Froome ha vinto il Giro su un terreno solitamente a lui non congeniale e in una maniera per lui insolita: al Tour era abituato a fare la differenza a cronometro e ad amministrare in salita. Alla Vuelta dello scorso anno era stato indubbiamente più attivo, ma al Giro la maglia rosa se l’è presa quasi con cattiveria, con due grandi prestazioni in salita (tanto è vero che ha fatto sua anche la maglia di miglior scalatore) ovviando a prove sul passo non all’altezza della sua fama.

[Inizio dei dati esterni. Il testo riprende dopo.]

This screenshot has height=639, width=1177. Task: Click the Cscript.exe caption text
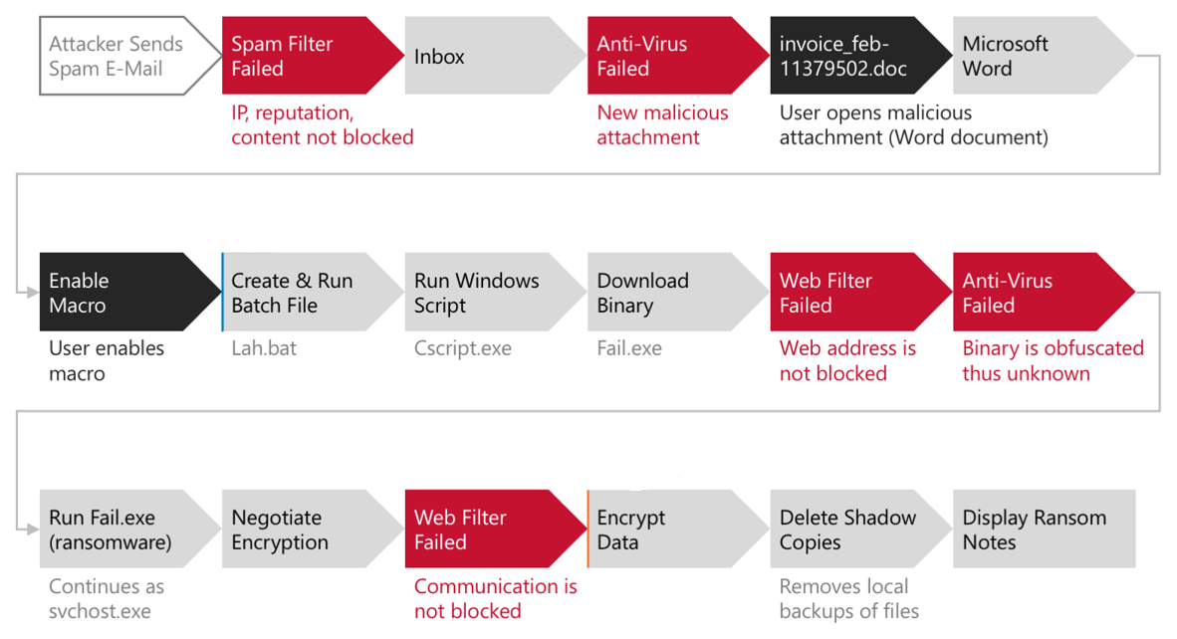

E’ un Froome diverso quello che esce fuori dal Giro, ora pronto a ricevere la sfida degli altri specialisti delle corse a tappe alla Grande Boucle, dove partirà ancora coi i favori del pronostico, ma con l’incognita di tre settimane di corsa fuori dal consueto che potrebbero lasciare strascichi.
 
Froome a parte, dal Giro emergono un Dumoulin (nella foto della homepage) confermatosi grande interprete di questo tipo di corse ma certamente meno brillante rispetto allo scorso anno, due nuovi scalatori di razza come il colombiano Lopez e l’ecuadoregno Carabaz e un Pozzovivo quasi commovente, il cui quinto posto vale molto più di quel che sembra. La prestazione dell’anziano scalatore lucano è l’unica luce di un Giro che, in chiave italiana, al di là delle volate di Viviani, ha confermato come la crisi del nostro ciclismo sia profonda. Non siamo attualmente in grado di sfornare altro che buoni gregari, ambiti dalle varie multinazionali, ma non corridori vincenti, né nelle classiche d’un giorno né nei grandi Giri e dobbiamo affidarci agli ultimi campioni delle generazioni passate, come Nibali. Il futuro è fosco, lo ha ammesso anche il Ct Davide Cassani e tale sarà finché non arriveranno nuovi investimenti, tali magari da portare nel World Tour qualche formazione italiana. Solo allora si potrà ripartire.